The train, bound for San Francisco International Airport, became disabled in the tube around 8:25 a.m., BART spokeswoman Luna Salaver said.
When the train stalled, power went out in the front car, leaving some riders in the dark, Salaver said.
The incident caused lengthy delays systemwide.
Salaver said the operator went to the back of the train and used the rear-car control room to move the train back to West Oakland in manual mode. The passengers were let off and took a different train into San Francisco, she said.
The tunnel was cleared shortly before 9 a.m. but residual delays lingered. As of 10:45 a.m. service was nearly back to normal but some trains were a few minutes late.
Many BART riders posted about the experience on social media.
One Twitter user said, "Being stuck in a BART train in the transbay tube for 30 minutes this morning was pretty close to my worst commute ever."

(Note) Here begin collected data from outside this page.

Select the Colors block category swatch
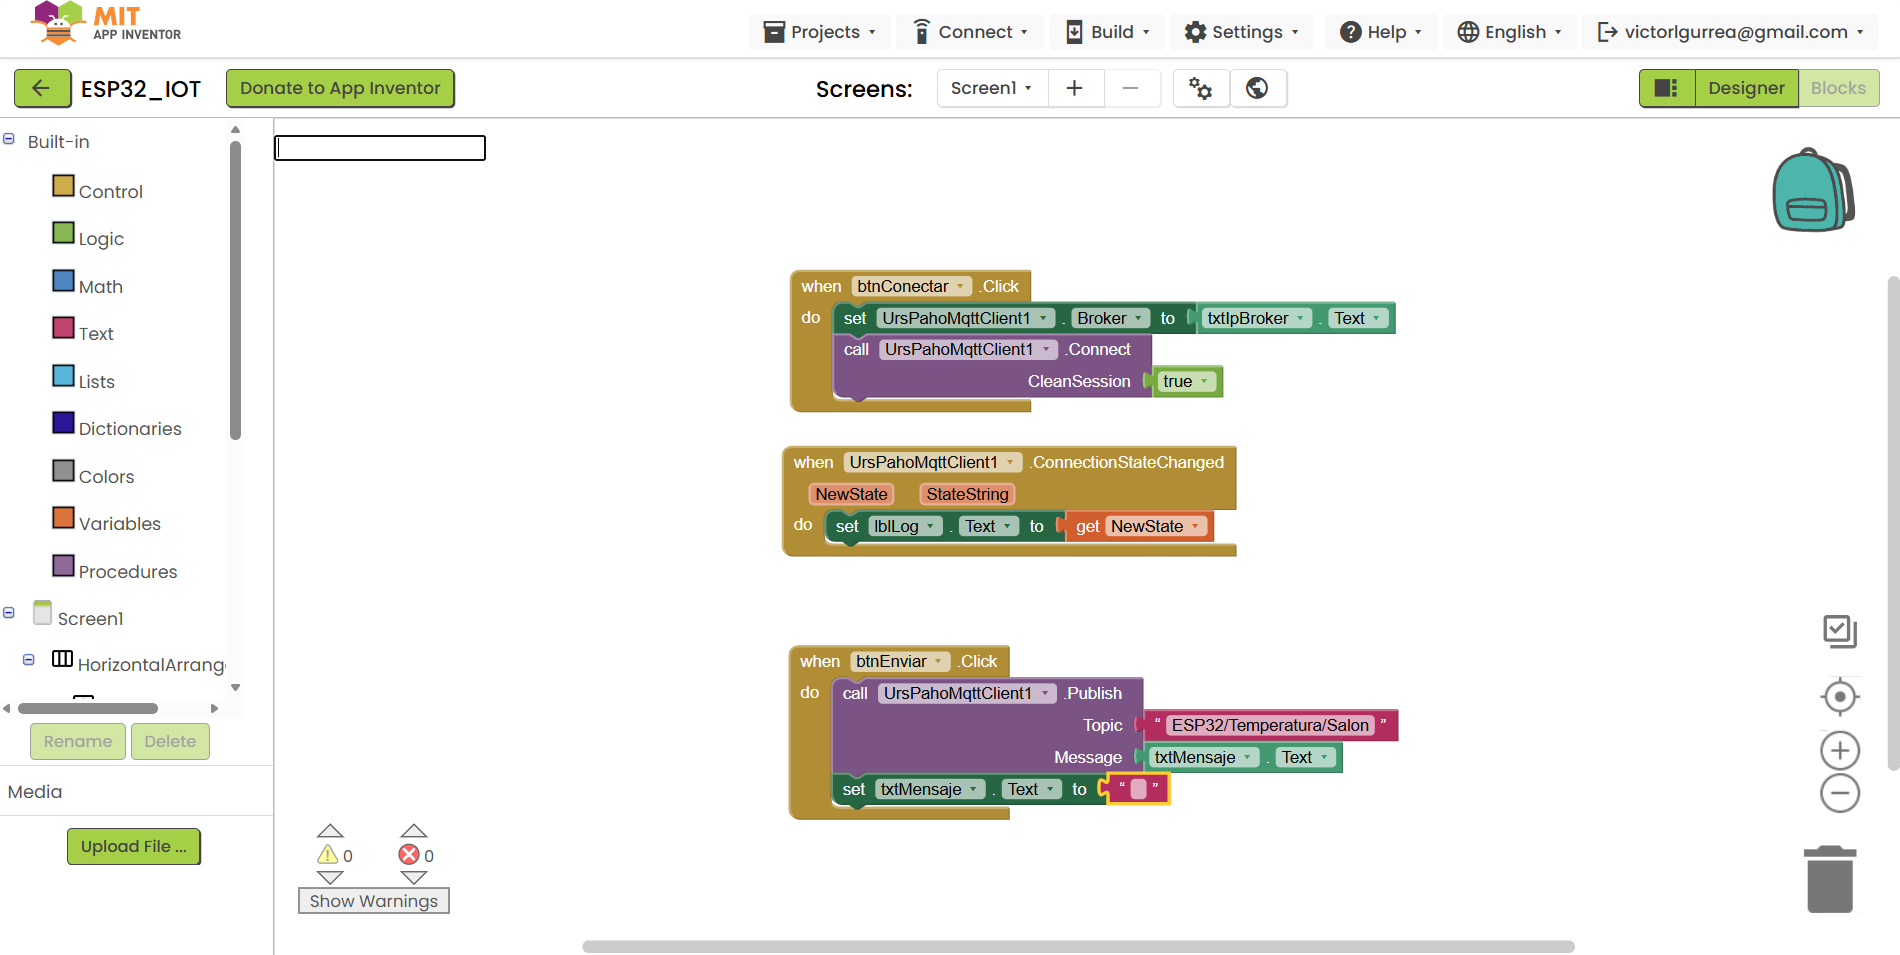 click(64, 471)
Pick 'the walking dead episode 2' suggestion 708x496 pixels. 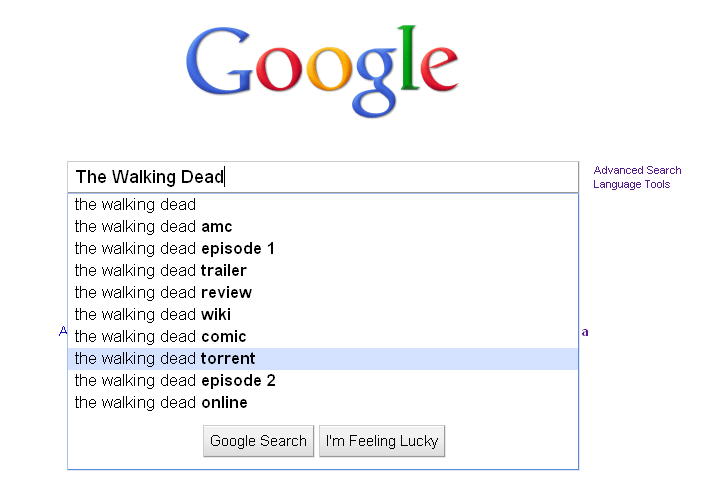(323, 381)
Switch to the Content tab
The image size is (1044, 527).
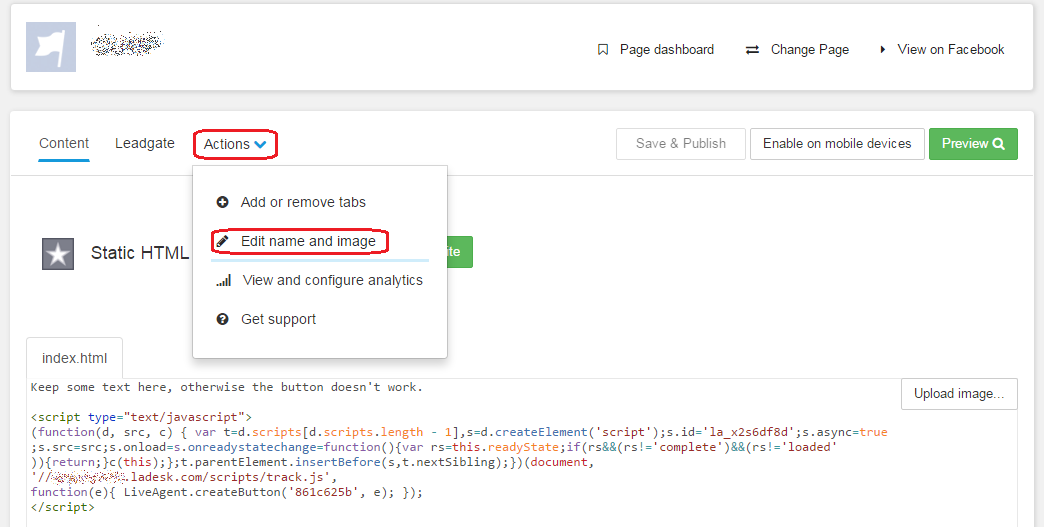coord(64,143)
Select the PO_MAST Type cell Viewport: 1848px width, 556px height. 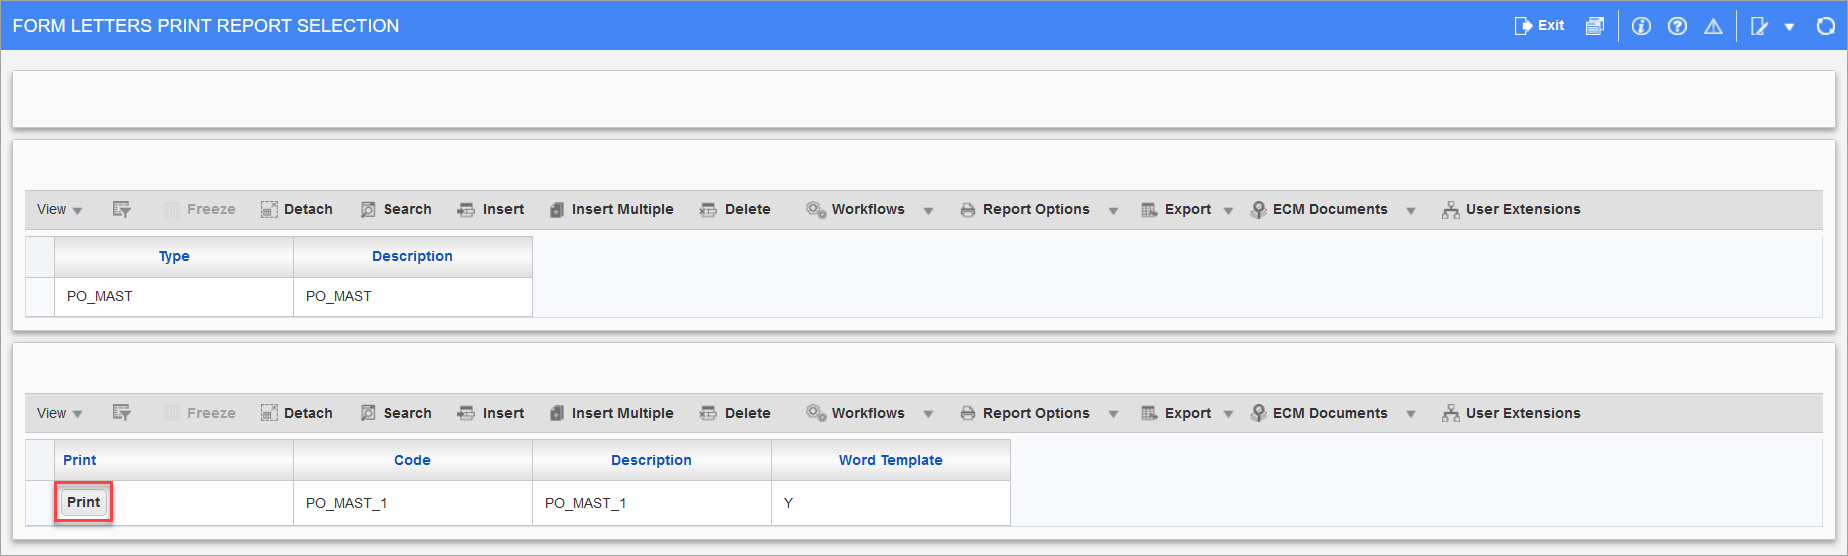pos(174,296)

Another rider tweeted, "On a BART train stuck in the TransBay tube, lights out, no power. This...this means that the first Kaiju attack is happening, right?"
David Brown, 25, who works at the San Francisco Massage Supply Company on 10th Street in San Francisco, opened the shop late because his train that he caught at the Ashby Station in Berkeley was stopped at West Oakland behind the stalled train for more than 30 minutes.
He said his fellow riders took the delay in stride and that the operator kept passengers informed on what was happening every few minutes.
"Nobody was huffing and puffing," he said. "People were keeping to themselves."